Your response must be made up of each line in the data below that contains the string "computer".

Pixel coordinate grounding data:
*-*-*
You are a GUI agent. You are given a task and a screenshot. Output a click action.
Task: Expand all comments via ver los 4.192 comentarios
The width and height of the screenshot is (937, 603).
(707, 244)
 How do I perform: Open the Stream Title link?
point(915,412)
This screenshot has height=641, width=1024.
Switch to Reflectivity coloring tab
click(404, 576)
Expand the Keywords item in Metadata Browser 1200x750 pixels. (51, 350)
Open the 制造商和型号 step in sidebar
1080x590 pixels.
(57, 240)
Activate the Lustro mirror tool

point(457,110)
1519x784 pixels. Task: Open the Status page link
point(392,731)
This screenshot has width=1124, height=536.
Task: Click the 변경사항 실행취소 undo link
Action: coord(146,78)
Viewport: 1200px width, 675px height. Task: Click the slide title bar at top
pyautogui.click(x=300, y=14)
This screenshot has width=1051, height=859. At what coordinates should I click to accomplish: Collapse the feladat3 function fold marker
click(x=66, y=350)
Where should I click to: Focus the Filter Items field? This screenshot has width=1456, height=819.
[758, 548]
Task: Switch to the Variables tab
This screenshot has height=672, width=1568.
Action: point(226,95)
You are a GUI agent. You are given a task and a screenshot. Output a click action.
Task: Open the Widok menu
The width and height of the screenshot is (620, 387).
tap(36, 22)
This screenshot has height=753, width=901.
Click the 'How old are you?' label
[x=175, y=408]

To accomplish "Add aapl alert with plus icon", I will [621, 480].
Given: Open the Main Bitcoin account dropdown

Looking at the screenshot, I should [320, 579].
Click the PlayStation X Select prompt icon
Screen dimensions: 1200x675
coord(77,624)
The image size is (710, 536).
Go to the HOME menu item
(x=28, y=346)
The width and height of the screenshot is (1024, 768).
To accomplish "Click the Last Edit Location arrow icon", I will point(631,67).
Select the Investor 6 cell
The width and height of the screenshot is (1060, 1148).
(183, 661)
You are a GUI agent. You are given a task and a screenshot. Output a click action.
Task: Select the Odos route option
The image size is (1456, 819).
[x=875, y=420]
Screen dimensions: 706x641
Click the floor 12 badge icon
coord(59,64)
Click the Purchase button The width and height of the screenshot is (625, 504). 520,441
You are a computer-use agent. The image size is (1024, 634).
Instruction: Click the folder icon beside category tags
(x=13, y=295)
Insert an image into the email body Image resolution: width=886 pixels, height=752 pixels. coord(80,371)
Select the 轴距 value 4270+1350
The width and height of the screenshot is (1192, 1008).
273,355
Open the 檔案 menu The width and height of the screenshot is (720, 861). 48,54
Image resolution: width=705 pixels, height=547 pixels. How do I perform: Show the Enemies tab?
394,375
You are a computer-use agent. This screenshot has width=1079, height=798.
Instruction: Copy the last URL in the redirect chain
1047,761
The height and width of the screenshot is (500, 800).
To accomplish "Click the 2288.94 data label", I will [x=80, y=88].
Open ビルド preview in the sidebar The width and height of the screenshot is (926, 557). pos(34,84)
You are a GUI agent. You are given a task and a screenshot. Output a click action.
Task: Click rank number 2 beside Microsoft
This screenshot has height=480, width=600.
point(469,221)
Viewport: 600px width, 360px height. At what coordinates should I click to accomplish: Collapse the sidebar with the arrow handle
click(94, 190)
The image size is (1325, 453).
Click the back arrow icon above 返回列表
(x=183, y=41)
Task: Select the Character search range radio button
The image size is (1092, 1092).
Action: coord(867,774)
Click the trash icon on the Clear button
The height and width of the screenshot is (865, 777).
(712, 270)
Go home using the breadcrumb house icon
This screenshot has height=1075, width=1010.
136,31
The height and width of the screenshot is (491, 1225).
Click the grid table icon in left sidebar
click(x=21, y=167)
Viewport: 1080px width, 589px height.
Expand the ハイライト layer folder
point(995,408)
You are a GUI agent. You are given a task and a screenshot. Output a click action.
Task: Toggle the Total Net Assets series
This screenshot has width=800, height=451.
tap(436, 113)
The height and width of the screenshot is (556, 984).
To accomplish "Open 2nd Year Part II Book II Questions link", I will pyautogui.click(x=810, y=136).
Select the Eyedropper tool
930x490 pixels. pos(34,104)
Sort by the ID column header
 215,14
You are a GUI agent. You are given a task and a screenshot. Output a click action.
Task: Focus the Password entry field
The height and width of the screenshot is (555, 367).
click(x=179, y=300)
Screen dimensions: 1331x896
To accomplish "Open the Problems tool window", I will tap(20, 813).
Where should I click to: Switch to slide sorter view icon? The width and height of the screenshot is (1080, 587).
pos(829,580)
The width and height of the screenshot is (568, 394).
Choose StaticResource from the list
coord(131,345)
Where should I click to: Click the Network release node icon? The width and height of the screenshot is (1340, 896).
*-*-*
Exercise solution:
You are a computer-use agent. The image size is (1024, 634).
You are a computer-use agent. This screenshot has width=1079, height=798.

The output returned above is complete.